**Exercise:** Could you print the stretch of lines below from the one with "Click the yen icon for 利用料金" through the one with "Given: Click the", exactly as they stand and without any pictures?

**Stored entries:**
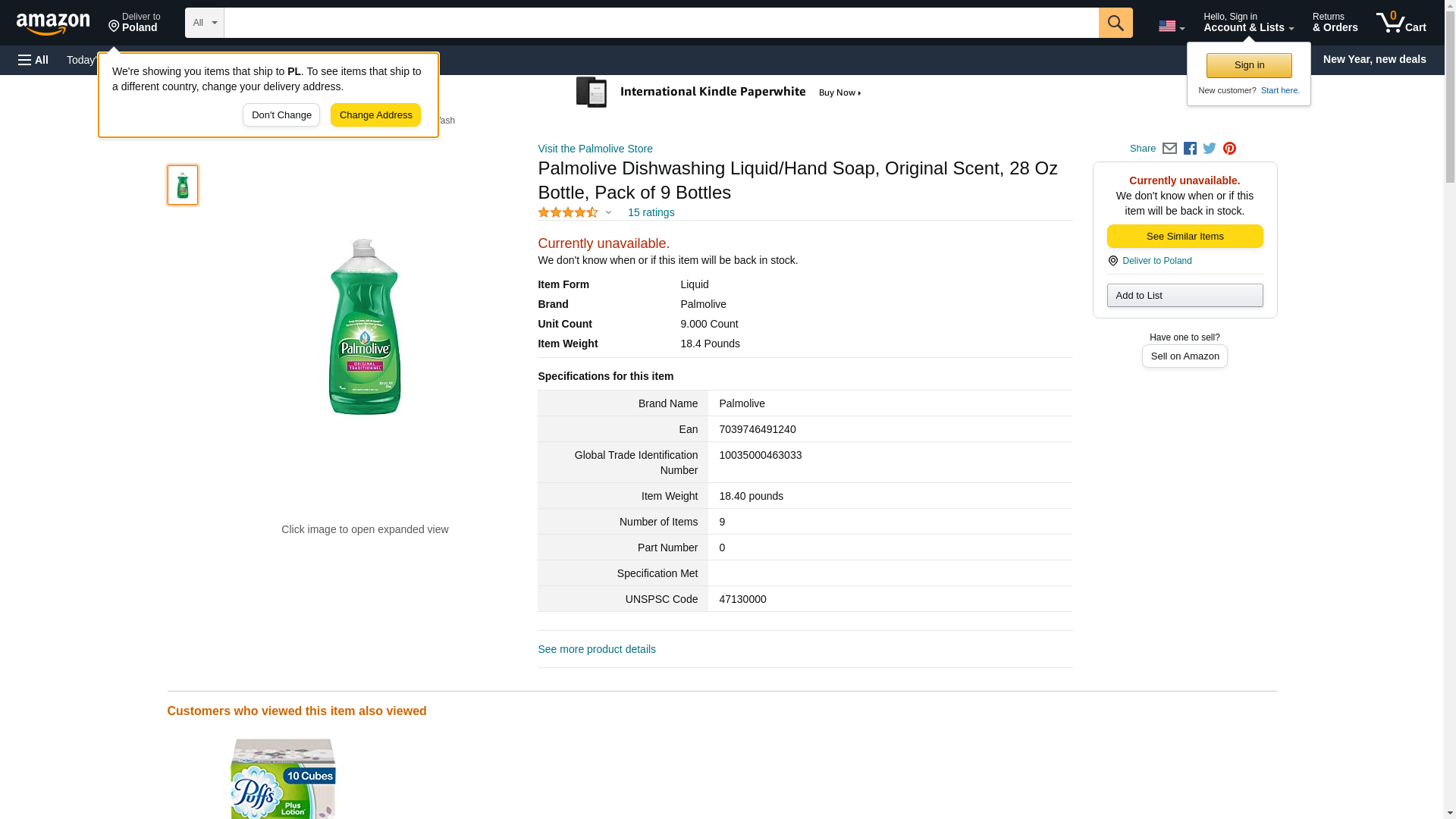This screenshot has height=819, width=1456.
Task: Share on Pinterest icon
Action: [x=1229, y=149]
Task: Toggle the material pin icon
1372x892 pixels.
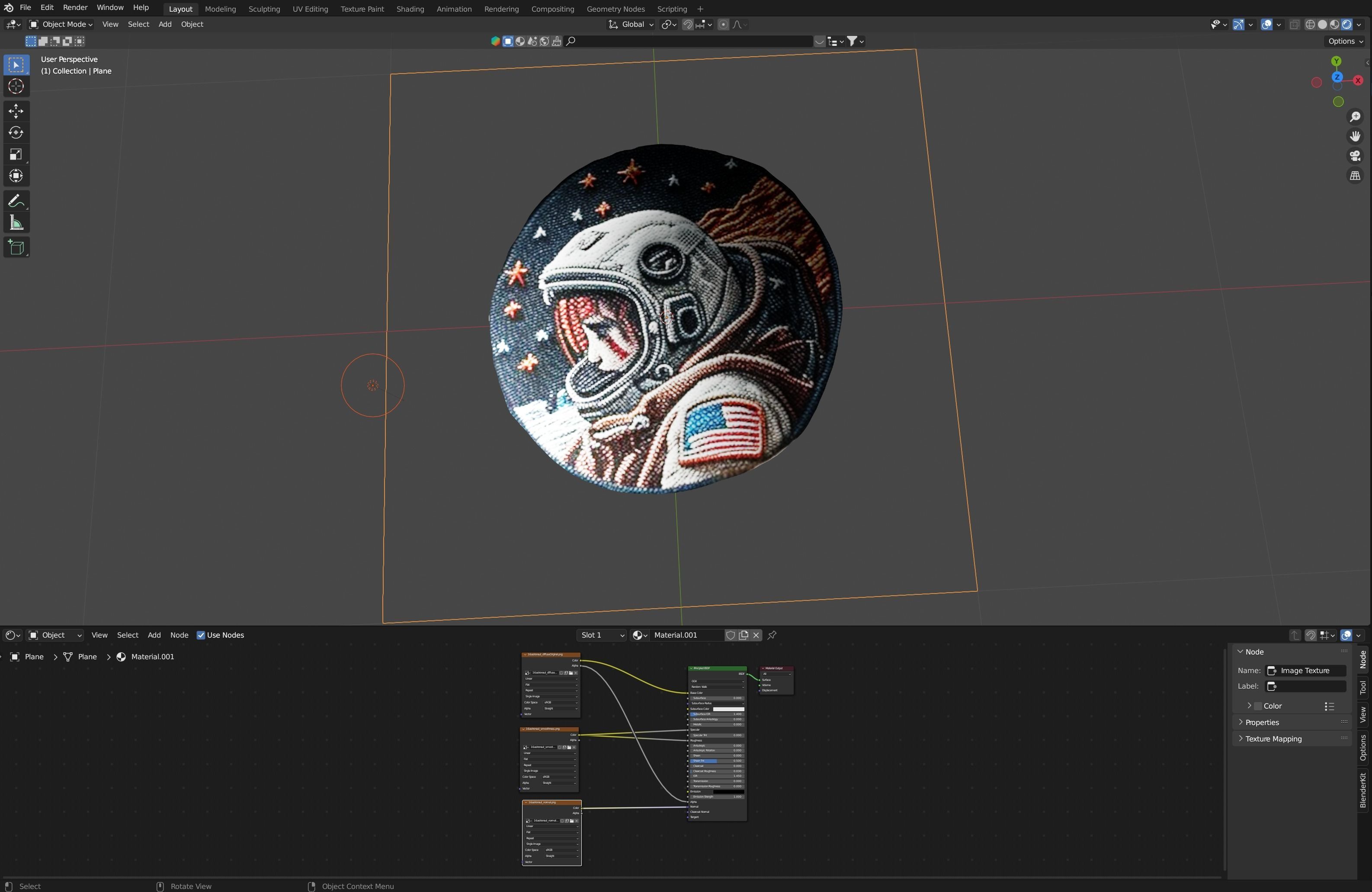Action: pos(772,635)
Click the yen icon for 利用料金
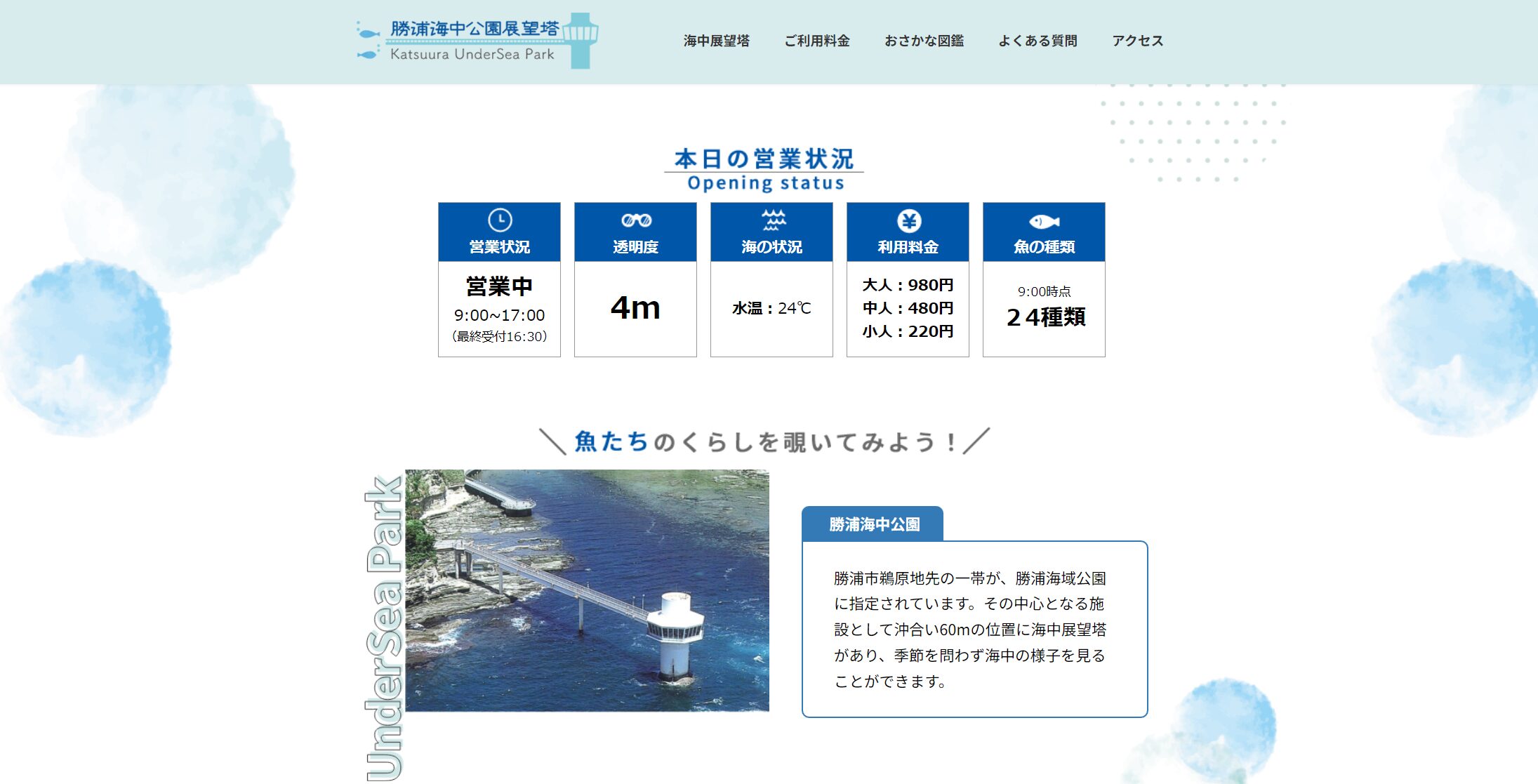This screenshot has height=784, width=1538. [x=908, y=221]
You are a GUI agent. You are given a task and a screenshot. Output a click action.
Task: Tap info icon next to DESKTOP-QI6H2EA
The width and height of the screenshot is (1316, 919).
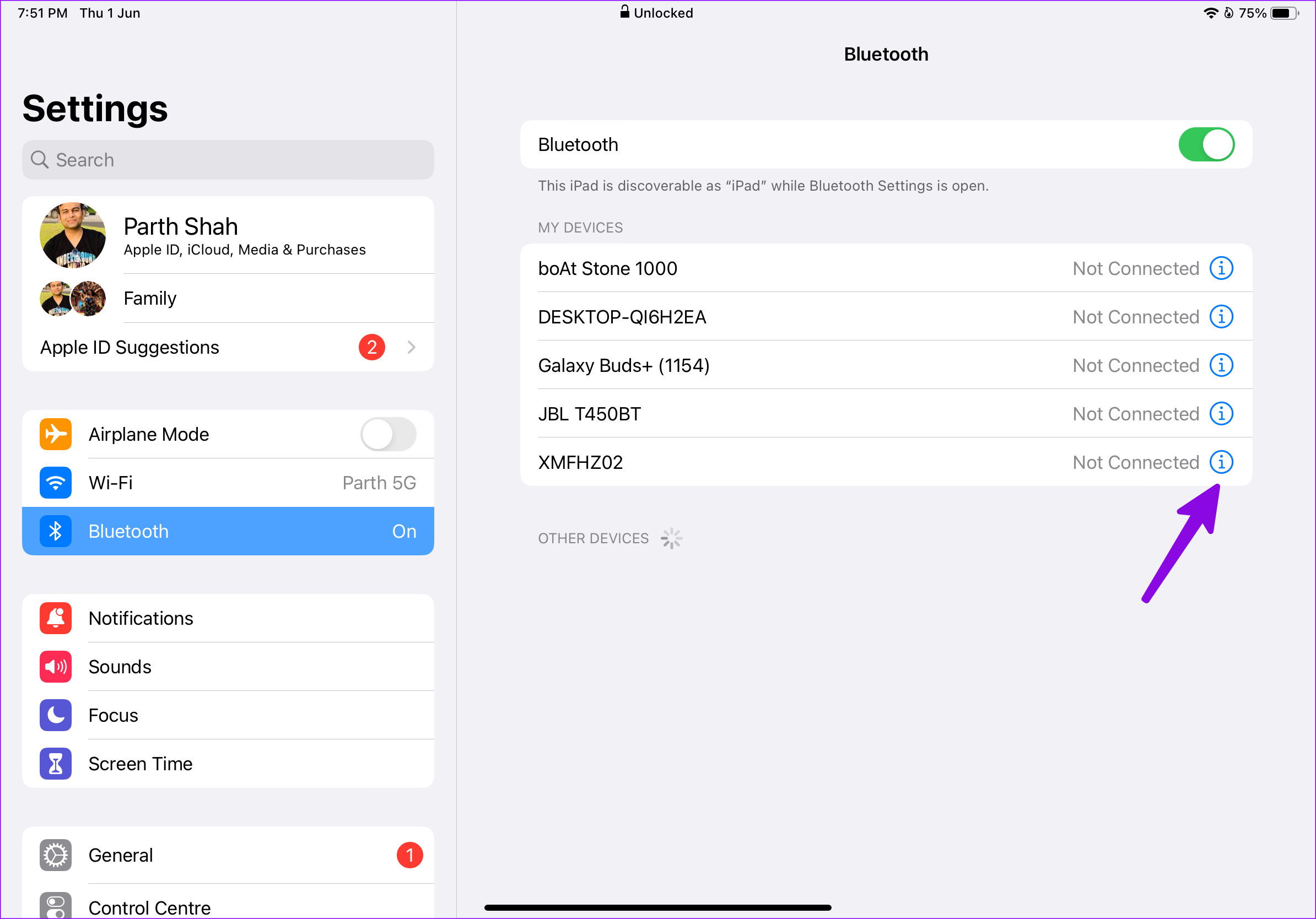[x=1221, y=317]
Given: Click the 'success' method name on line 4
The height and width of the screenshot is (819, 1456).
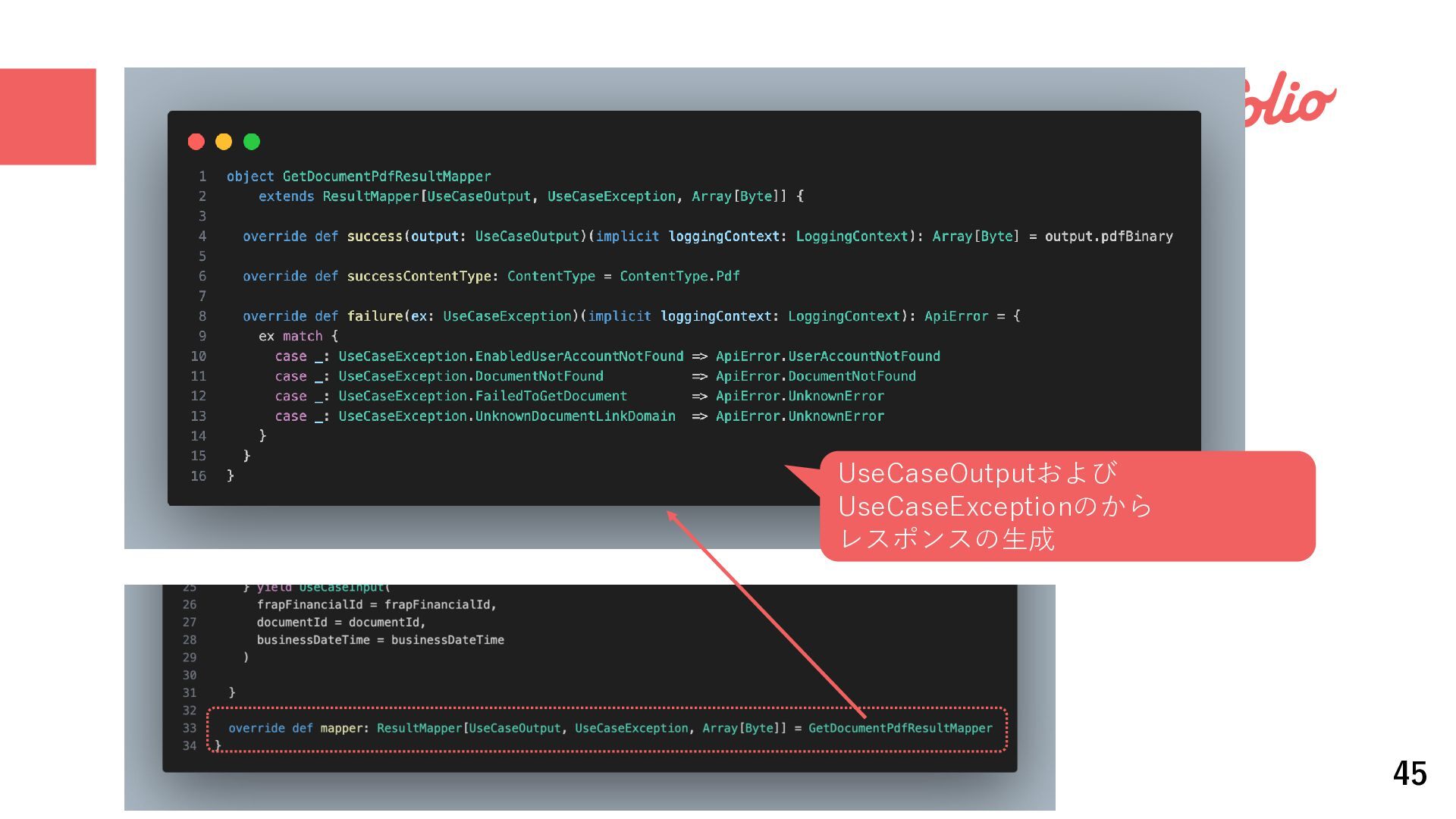Looking at the screenshot, I should coord(375,237).
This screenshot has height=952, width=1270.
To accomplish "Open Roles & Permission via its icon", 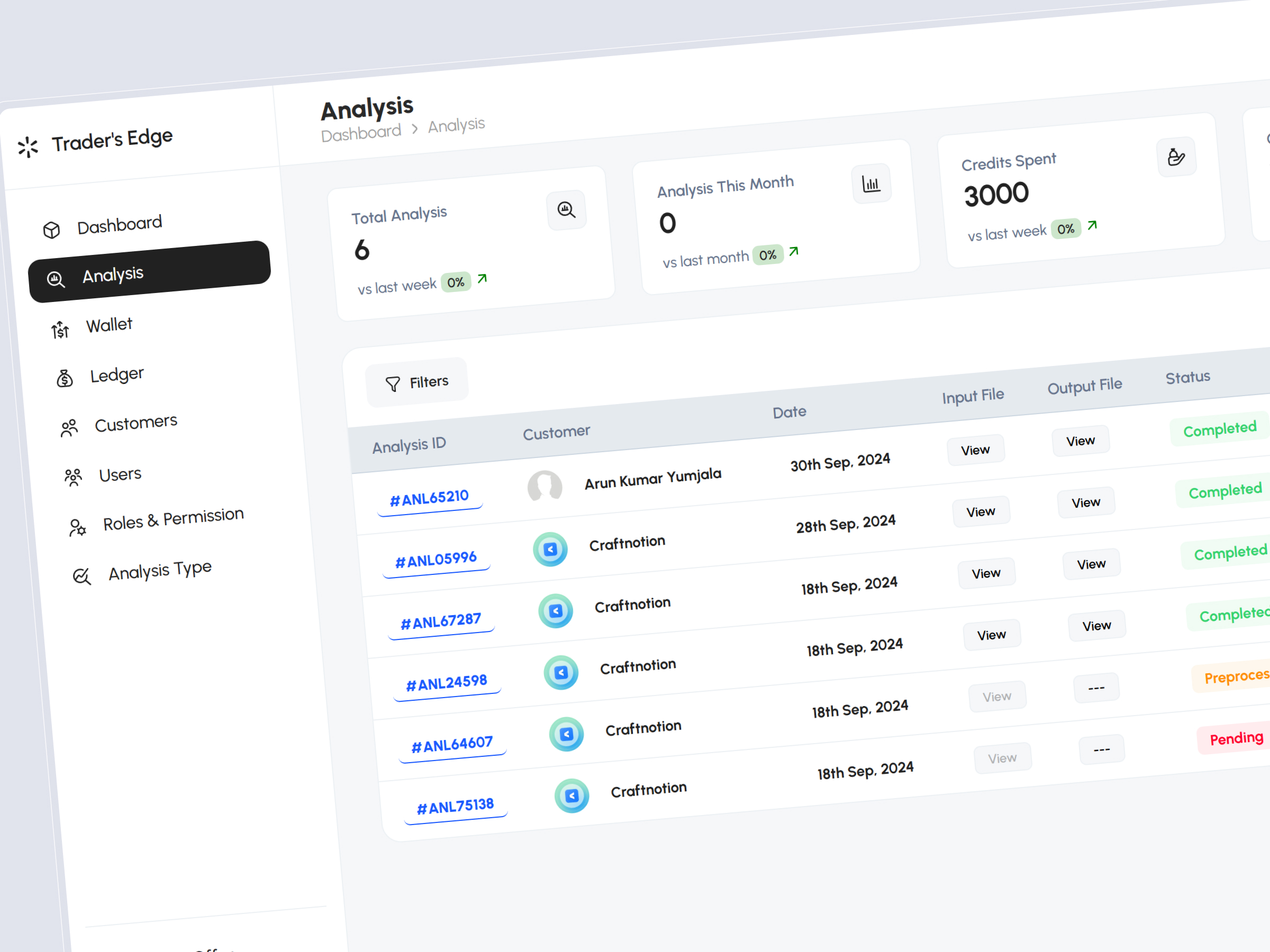I will pyautogui.click(x=77, y=526).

**Task answer:**
Click the yen icon for 利用料金
This screenshot has height=784, width=1538. [x=908, y=221]
You are a GUI agent. You are given a task and a screenshot. Output a click action.
Task: Tap info icon next to DESKTOP-QI6H2EA
The width and height of the screenshot is (1316, 919).
[x=1221, y=317]
Given: Click the 'success' method name on line 4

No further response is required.